Exercise goal
Everything before the line containing "You are a GUI" is to be left out; repeat that line and all lines after it exactly, to the end of the data.

Source data
· · · ·
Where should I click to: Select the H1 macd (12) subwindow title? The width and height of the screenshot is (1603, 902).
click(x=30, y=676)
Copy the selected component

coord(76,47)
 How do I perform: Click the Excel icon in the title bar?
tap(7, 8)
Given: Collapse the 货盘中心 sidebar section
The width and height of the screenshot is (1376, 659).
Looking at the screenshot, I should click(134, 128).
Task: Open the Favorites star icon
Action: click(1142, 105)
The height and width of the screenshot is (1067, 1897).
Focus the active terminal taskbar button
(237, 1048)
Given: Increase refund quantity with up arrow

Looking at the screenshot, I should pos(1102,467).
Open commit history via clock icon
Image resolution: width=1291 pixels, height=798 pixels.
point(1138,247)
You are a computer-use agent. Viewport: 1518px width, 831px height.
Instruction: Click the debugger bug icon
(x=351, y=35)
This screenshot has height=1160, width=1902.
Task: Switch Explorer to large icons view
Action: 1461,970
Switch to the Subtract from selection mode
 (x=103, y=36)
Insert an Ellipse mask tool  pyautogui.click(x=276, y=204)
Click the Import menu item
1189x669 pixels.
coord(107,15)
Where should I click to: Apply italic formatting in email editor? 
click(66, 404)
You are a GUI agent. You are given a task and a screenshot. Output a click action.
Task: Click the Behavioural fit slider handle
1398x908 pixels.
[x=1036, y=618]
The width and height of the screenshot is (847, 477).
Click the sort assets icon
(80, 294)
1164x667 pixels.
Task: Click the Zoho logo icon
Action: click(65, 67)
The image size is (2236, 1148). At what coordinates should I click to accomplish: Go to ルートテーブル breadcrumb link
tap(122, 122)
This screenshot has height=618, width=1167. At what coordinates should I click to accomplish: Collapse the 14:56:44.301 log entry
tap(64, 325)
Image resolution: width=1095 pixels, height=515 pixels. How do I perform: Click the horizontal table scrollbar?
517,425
· · · ·
Exercise output
You are a GUI agent. You are given a task and a screenshot. Output a click action.
Task: Click the Behavioural fit slider handle
1398x908 pixels.
[x=1036, y=618]
The width and height of the screenshot is (847, 477).
Click the sort assets icon
(80, 294)
1164x667 pixels.
Task: Click the Zoho logo icon
Action: click(65, 67)
The image size is (2236, 1148). At what coordinates should I click to accomplish: Go to ルートテーブル breadcrumb link
tap(122, 122)
This screenshot has height=618, width=1167. At what coordinates should I click to accomplish: Collapse the 14:56:44.301 log entry
tap(64, 325)
Image resolution: width=1095 pixels, height=515 pixels. How do I perform: Click the horizontal table scrollbar?
517,425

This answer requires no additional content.